Partition Trees: Conditional Density Estimation over General Outcome Spaces
Felipe Angelim, Alessandro Leite
TL;DR
Partition Trees introduce a unified, nonparametric framework for conditional density estimation over general (mixed-type) outcome spaces by modeling densities as piecewise-constant on data-adaptive partitions defined via Radon–Nikodym derivatives. The method grows trees greedily to maximize a conditional log-loss objective, with an ensemble variant called Partition Forests that averages densities to improve probabilistic predictions. The authors establish $L^1( u)$-consistency under standard growth/shrinkage conditions and finite VC assumptions, and show empirically that Partition Trees/Forests deliver competitive probabilistic performance on classification and regression benchmarks relative to CART-based trees, CADET, CDTree, and Random/XGBoost families, while demonstrating robustness to noise and feature redundancy. The work also provides an efficient, scalable algorithm for joint X- and Y-splits and releases an implementation for practical use and further research.
Abstract
We propose Partition Trees, a tree-based framework for conditional density estimation over general outcome spaces, supporting both continuous and categorical variables within a unified formulation.
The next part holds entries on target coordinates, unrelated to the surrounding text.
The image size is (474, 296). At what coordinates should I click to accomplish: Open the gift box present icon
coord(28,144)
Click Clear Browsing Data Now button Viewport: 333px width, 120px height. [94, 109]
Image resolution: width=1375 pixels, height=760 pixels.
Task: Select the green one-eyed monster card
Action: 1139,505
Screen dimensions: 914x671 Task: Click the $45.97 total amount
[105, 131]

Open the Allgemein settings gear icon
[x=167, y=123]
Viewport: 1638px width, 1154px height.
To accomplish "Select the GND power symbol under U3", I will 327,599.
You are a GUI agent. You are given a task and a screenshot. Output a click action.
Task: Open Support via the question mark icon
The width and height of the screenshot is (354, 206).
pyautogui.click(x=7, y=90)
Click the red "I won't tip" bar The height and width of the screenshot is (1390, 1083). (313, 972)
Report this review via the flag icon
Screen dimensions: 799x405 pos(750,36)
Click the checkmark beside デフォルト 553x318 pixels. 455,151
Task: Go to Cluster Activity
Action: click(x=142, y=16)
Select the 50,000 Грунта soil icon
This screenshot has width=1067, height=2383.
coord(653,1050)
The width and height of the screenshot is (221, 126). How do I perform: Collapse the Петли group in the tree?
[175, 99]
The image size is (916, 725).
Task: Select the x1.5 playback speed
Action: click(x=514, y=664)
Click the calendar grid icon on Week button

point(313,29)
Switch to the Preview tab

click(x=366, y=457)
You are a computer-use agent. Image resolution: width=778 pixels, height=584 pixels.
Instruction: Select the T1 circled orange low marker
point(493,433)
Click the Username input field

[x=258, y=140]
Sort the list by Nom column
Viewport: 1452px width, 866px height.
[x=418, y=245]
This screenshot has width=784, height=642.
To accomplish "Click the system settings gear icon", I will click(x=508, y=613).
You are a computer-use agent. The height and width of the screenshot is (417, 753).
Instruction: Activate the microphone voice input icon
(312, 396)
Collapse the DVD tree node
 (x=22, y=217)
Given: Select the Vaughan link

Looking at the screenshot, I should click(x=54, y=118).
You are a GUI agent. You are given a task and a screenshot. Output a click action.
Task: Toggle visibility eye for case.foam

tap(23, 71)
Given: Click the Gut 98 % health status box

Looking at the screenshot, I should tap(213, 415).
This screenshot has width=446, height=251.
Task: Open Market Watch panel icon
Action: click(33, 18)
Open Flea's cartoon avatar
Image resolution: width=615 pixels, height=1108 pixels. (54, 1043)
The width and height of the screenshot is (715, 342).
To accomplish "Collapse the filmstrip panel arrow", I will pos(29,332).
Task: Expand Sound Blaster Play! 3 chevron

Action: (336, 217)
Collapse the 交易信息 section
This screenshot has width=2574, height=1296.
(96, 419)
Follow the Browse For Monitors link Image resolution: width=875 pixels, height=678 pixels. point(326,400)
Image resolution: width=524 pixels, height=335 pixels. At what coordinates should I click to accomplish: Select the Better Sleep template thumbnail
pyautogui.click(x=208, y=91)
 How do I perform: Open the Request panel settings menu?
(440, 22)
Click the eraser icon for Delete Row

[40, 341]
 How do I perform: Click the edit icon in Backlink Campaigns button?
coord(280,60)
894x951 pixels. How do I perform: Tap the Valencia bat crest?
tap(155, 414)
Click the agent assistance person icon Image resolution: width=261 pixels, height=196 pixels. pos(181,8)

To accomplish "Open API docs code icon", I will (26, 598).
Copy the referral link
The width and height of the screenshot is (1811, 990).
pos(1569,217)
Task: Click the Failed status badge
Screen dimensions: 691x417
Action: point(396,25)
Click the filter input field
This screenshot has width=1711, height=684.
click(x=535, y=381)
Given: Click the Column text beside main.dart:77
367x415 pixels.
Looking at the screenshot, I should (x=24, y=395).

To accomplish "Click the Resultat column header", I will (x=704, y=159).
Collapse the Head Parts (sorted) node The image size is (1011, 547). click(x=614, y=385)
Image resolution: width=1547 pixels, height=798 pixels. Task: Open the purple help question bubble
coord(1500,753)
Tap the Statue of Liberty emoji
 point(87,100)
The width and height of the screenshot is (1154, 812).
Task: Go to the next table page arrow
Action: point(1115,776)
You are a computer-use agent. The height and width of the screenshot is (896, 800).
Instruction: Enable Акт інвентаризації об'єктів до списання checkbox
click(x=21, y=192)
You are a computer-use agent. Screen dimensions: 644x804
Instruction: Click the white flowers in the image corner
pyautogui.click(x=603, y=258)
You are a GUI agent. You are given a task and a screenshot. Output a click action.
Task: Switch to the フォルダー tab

Our approach models conditional distributions as piecewise-constant densities on data adaptive partitions and learns trees by directly minimizing conditional negative log-likelihood. This yields a scalable, nonparametric alternative to existing probabilistic trees that does not make parametric assumptions about the target distribution. We further introduce Partition Forests, an ensemble extension obtained by averaging conditional densities. Empirically, we demonstrate improved probabilistic prediction over CART-style trees and competitive or superior performance compared to state-of-the-art probabilistic tree methods and Random Forests, along with robustness to redundant features and heteroscedastic noise.